4 – f ) Les blocs d’alimentation

Pour surveiller les blocs d’alimentation il faut saisir la commande suivante

[root@centreon plugins]# ./centreon_plugins.pl --plugin=hardware::server::hp::proliant::snmp::plugin --mode=hardware --hostname=192.168.1.30 --component=psu--snmp-community=networks-it --verbose

Résultat

OK: All 2 components are ok [2/2 power supplies]. | 'psu_power_0.1'=53W;;500;; 'psu_voltage_0.1'=231V;;;; 'psu_power_0.2'=32W;;500;; 'psu_voltage_0.2'=230V;;;; 'count_psu'=2;;;;
Product Name: ProLiant DL360 Gen9, Serial: DFX1234RWZ, Rom Version: P89 v2.00 (12/27/2015)
Checking power supplies
powersupply '0.1' status is ok [redundance: 3, redundant partner: 0] (status noError).
powersupply '0.2' status is ok [redundance: 3, redundant partner: 0] (status noError).

5 – Configurations de la commande de vérification dans centreon

Nous allons maintenant créer nos commandes de vérification dans centreon, nous devons nous rendre dans le menu Commandes > Contrôles

Cliquer sur ajouter

Nommez votre commande de vérification et décrivez les macros

$USER2$/centreon_plugins.pl --plugin=$_SERVICEPLUGIN$ --mode=$_SERVICEMODE$ --hostname=$HOSTADDRESS$ --component=$_SERVICECOMPONENT$ --snmp-community=$_HOSTSNMPCOMMUNITY$ $_SERVICEOPTION$

6 – Ajout des services

Maintenant que nous avons enregistré la commande de vérification, il faut aller créer les services de vérifications et le lier aux hôtes. Il faut se rendre dans les paramètres > Services > Services par hôtes

Cliquer sur ajouter


6 – a ) Service de gestion des cartes réseaux

Complétons les éléments de la fiche de création du nouveau service. On va commercer par le service qui va surveiller les cartes réseaux.

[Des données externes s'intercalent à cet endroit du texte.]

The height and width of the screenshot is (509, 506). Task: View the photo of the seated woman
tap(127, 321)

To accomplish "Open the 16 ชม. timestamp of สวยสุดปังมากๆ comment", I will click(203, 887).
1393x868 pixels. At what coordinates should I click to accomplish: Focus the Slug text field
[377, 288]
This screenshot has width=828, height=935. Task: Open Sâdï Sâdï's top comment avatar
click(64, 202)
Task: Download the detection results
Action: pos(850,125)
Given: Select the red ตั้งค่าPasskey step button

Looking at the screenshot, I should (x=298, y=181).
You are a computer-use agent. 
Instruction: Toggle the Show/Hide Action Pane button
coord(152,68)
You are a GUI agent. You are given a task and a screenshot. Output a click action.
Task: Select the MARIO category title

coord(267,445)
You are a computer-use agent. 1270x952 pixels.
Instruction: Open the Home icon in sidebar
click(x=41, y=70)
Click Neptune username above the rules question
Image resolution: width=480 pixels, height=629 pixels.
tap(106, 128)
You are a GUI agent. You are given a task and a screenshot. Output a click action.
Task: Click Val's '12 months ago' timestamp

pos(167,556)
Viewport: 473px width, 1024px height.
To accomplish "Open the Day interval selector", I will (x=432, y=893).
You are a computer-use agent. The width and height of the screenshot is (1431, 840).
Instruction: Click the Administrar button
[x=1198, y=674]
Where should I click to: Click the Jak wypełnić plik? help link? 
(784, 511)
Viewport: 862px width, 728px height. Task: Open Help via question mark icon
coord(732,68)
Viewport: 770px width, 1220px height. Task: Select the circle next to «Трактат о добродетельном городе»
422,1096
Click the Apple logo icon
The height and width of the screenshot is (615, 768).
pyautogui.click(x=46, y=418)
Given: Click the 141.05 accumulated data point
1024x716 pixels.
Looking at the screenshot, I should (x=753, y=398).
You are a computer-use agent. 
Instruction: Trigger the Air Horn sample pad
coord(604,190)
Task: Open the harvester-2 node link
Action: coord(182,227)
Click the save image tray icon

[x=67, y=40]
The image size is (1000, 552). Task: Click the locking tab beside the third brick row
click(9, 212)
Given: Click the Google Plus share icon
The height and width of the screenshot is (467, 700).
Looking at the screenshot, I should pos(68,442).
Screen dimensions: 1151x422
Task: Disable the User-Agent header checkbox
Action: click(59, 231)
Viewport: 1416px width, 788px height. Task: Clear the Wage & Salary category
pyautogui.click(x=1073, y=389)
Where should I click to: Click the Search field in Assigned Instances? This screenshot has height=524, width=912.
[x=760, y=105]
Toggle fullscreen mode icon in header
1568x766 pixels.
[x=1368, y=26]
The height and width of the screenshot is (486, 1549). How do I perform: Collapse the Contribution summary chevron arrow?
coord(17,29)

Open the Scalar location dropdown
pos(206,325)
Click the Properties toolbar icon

Dans tous les cas il faudra chosir en commande de vérification la commande de contrôle faite précédemment

Les macros personnalisées 
PLUGIN : hardware::server::hp::proliant::snmp::plugin
MODE : hardware
COMPONENT : nic
OPTION : --verbose --threshold-overload='daacc,OK,other'

6 – b ) Service de gestion du CPU

Les macros personnalisées
PLUGIN : hardware::server::hp::proliant::snmp::plugin
MODE : hardware
COMPONENT : cpu
OPTION : --verbose

6 – c ) Service de gestion des Disques

Les macros personnalisées
PLUGIN : hardware::server::hp::proliant::snmp::plugin
MODE : hardware
COMPONENT : nic
OPTION : --verbose --threshold-overload='daacc,OK,other'

6 – d )Service de gestion de la ventilation

Les macros personnalisées
PLUGIN : hardware::server::hp::proliant::snmp::plugin
MODE : hardware
COMPONENT : nic
OPTION : --verbose 

 6 – e ) Température des composants du serveur

Les macros personnalisées
PLUGIN : hardware::server::hp::proliant::snmp::plugin
MODE : hardware
COMPONENT : nic
OPTION : --verbose

6 – f ) Les blocs d’alimentation

Les macros personnalisées
PLUGIN : hardware::server::hp::proliant::snmp::plugin
MODE : hardware
COMPONENT : nic
OPTION : --verbose

Il faut maintenant aller redémarrer le collecteur pour appliquer les modifications

On sélectionne le collecteur et on clique sur Exporter la configuration

On coche les 4 premières options et on clique sur exporter

Une fois l’exportation terminée, dans les détails de statut des services, on peut constater au bout de quelques minutes que le nouveau service est opérationnel

C’est terminé vous pouvez maintenant surveiller vos serveurs depuis centreon.